*** SUPPLIED RECORDS Section Begins ***
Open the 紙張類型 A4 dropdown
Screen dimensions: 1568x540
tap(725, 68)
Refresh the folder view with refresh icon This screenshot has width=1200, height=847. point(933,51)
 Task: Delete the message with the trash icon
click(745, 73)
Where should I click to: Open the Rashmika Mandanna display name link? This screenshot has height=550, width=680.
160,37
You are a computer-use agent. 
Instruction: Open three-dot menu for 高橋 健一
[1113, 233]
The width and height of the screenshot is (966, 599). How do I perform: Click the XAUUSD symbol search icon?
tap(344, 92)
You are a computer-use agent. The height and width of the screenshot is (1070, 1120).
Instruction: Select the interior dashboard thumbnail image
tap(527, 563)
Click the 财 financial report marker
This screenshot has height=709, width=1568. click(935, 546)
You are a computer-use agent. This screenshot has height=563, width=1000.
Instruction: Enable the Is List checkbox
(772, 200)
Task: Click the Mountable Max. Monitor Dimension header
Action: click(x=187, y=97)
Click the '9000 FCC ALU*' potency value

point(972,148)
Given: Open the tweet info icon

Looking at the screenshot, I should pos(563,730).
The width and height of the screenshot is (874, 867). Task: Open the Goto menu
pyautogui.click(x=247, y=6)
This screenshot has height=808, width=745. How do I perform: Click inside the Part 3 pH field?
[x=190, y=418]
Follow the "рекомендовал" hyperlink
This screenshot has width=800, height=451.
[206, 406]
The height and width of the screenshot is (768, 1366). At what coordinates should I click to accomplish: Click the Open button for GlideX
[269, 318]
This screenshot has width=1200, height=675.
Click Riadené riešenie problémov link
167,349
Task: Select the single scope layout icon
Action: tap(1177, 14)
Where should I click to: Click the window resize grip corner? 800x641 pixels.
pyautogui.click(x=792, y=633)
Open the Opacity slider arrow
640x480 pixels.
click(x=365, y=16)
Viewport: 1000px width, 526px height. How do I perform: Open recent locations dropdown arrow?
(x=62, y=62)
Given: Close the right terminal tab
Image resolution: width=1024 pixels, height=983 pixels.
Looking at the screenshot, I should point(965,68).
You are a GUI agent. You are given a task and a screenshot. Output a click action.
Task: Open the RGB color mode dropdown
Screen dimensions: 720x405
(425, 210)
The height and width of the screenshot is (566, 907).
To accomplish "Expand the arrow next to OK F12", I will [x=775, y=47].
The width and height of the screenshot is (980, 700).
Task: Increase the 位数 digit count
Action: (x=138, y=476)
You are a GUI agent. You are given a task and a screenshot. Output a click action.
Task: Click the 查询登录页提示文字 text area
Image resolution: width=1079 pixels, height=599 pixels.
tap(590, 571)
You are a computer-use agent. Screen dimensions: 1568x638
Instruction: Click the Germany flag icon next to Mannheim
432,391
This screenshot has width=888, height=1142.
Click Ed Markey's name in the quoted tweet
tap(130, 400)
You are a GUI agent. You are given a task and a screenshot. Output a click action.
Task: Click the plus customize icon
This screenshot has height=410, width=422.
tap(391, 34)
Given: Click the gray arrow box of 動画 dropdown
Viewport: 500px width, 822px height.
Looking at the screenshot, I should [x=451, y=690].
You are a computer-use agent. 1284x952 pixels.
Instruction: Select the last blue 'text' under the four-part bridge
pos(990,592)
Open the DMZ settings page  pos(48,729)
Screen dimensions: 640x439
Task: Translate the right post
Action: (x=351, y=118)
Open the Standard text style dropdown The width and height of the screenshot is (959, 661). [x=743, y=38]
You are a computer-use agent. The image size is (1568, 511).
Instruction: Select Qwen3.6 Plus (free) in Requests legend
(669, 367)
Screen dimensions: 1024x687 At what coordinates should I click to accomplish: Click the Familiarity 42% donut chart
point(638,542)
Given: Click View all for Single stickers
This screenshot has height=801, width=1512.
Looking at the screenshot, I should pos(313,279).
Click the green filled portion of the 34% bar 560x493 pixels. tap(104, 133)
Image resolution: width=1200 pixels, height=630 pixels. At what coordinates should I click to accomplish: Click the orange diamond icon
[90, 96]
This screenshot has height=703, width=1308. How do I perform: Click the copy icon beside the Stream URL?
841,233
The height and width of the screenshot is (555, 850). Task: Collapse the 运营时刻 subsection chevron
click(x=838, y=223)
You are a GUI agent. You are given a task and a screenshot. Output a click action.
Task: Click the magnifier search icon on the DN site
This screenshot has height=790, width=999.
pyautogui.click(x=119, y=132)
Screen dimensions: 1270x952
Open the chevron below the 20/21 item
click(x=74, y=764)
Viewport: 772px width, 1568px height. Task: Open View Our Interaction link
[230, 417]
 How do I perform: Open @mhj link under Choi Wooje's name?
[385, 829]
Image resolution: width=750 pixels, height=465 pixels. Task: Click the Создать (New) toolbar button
*** SUPPLIED RECORDS Section Ends ***
■ **PROBLEM**
Gather from the records above every line containing the string "agent".

■ **REPLY TO THE TASK**
You are a computer-use agent. 
You are a computer-use agent. The height and width of the screenshot is (1070, 1120).
You are a computer-use agent. This screenshot has height=563, width=1000.
You are a GUI agent. You are given a task and a screenshot. Output a click action.
You are a GUI agent. You are given a task and a screenshot. Output a click action.
You are a computer-use agent. Screen dimensions: 1568x638
You are a GUI agent. You are given a task and a screenshot. Output a click action.
You are a computer-use agent. 1284x952 pixels.
You are a computer-use agent. The image size is (1568, 511).
You are a GUI agent. You are given a task and a screenshot. Output a click action.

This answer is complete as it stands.